• DATASET RECORDS:
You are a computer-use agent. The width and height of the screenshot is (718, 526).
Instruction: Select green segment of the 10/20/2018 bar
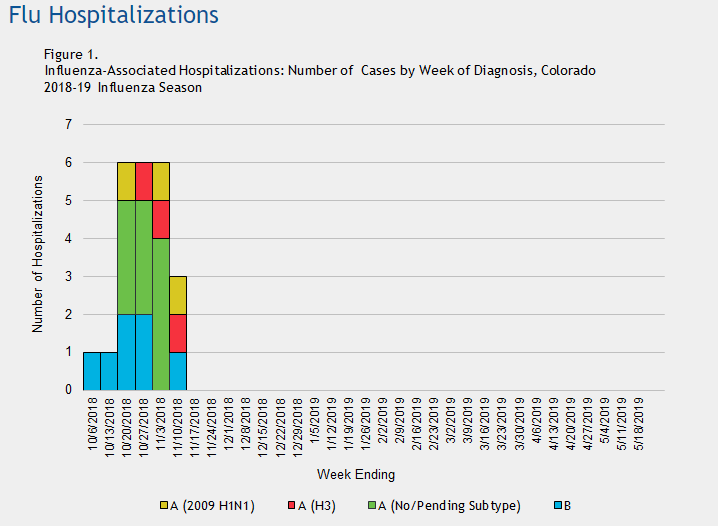coord(126,257)
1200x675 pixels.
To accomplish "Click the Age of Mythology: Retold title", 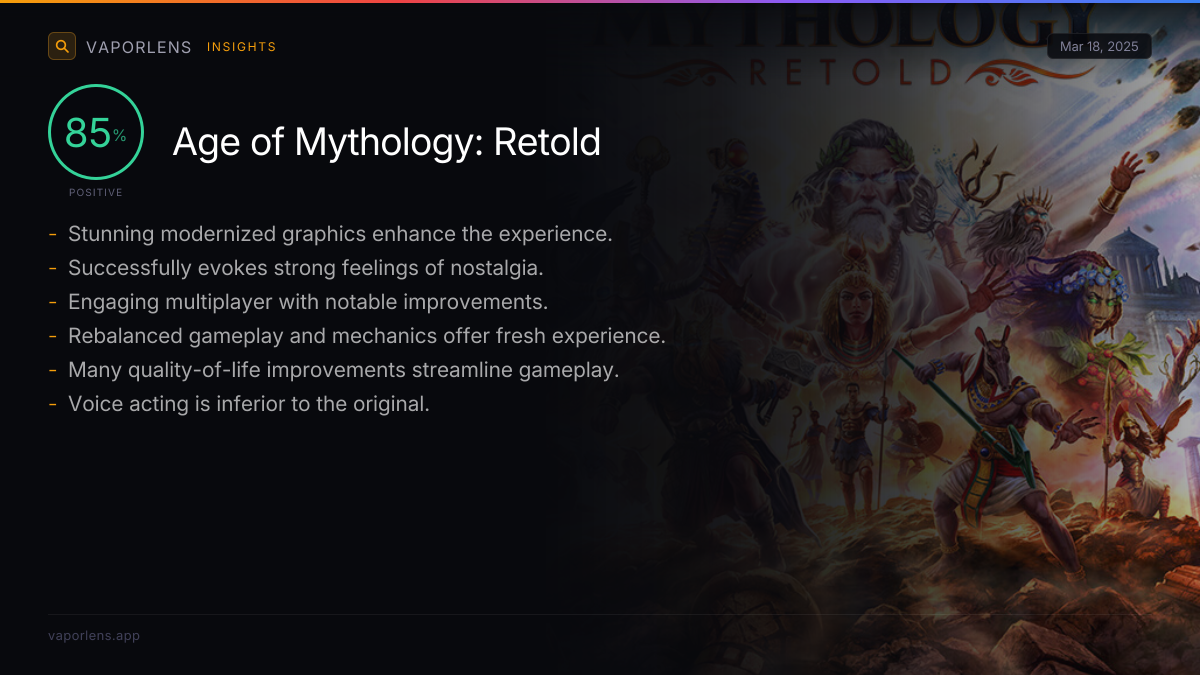I will (x=387, y=142).
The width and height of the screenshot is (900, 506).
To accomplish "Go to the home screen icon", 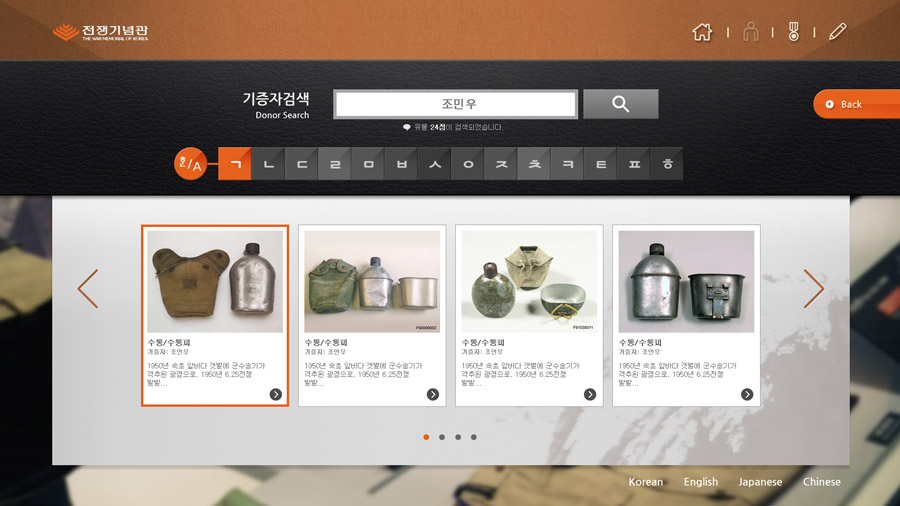I will point(702,32).
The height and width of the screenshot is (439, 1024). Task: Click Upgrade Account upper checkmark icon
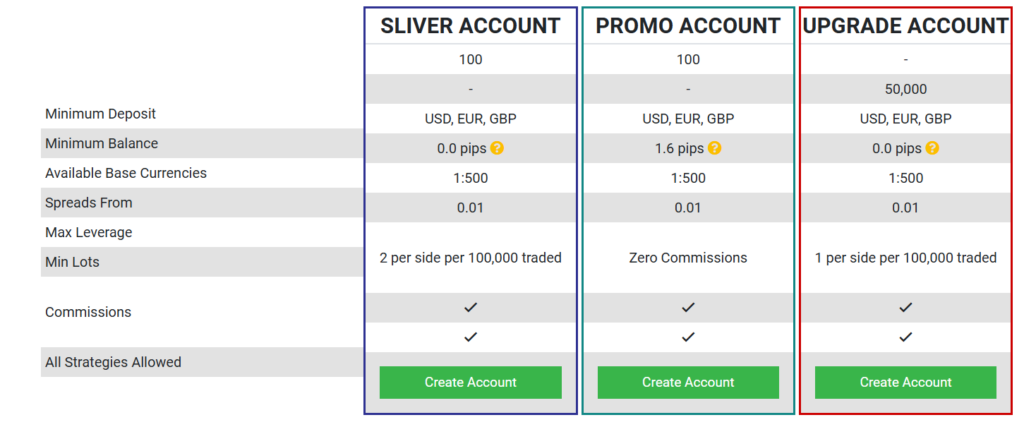coord(905,308)

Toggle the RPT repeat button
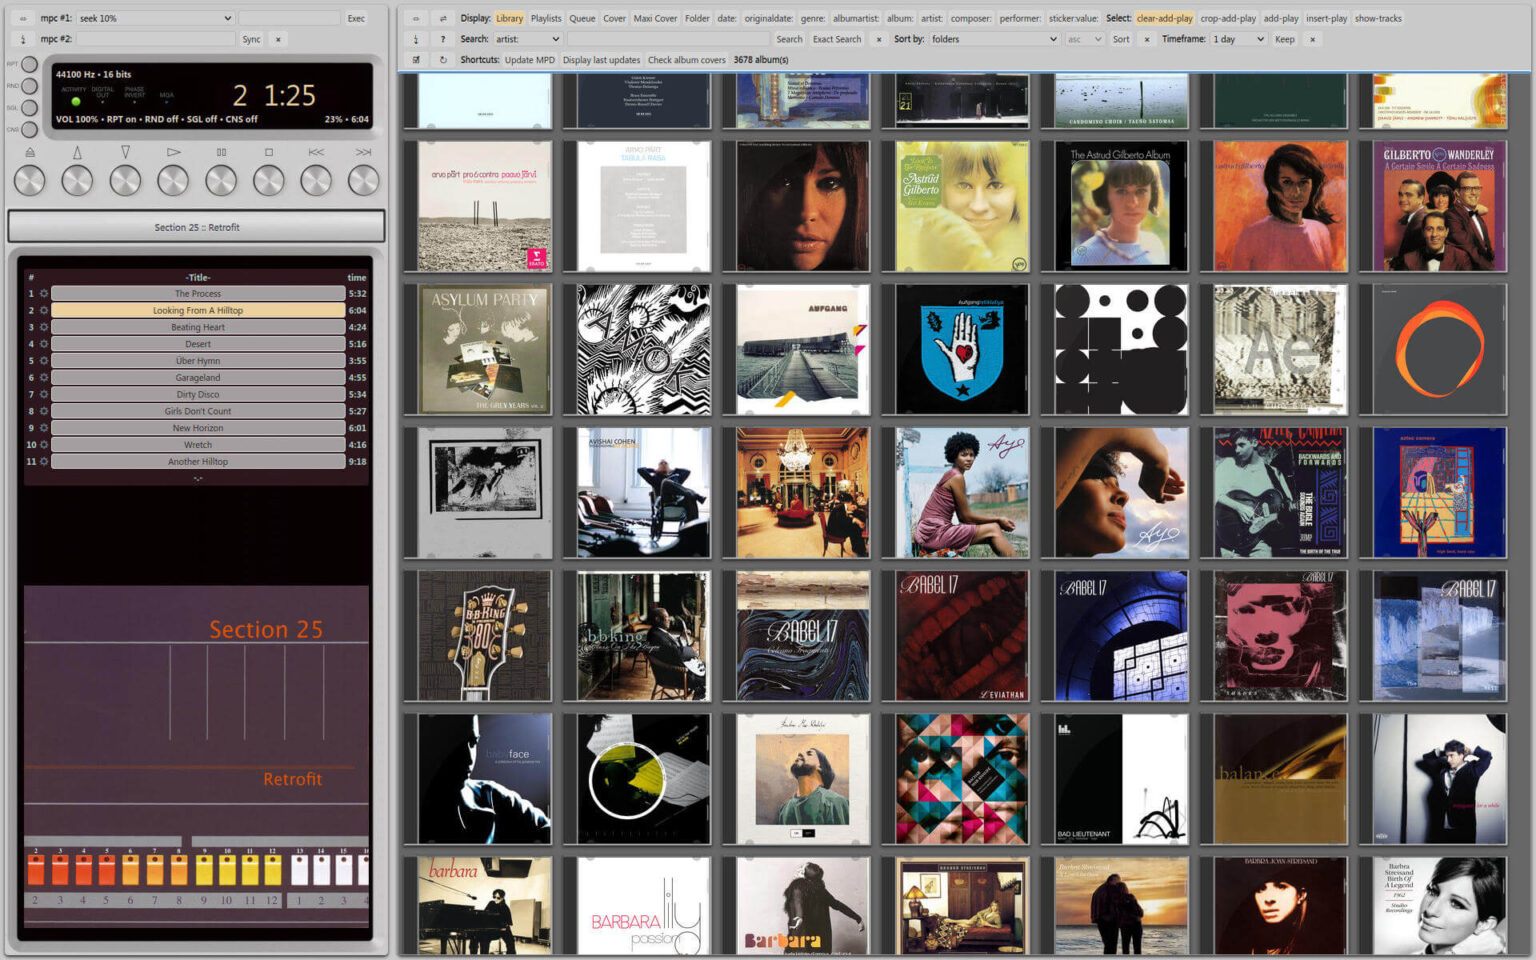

• AIM OF THE TASK: List each line in the rows above that contains the word "height".

• WRITTEN RESPONSE:
You are a computer-use agent. The width and height of the screenshot is (718, 526).
The width and height of the screenshot is (900, 506).
The height and width of the screenshot is (439, 1024). Task: Click Upgrade Account upper checkmark icon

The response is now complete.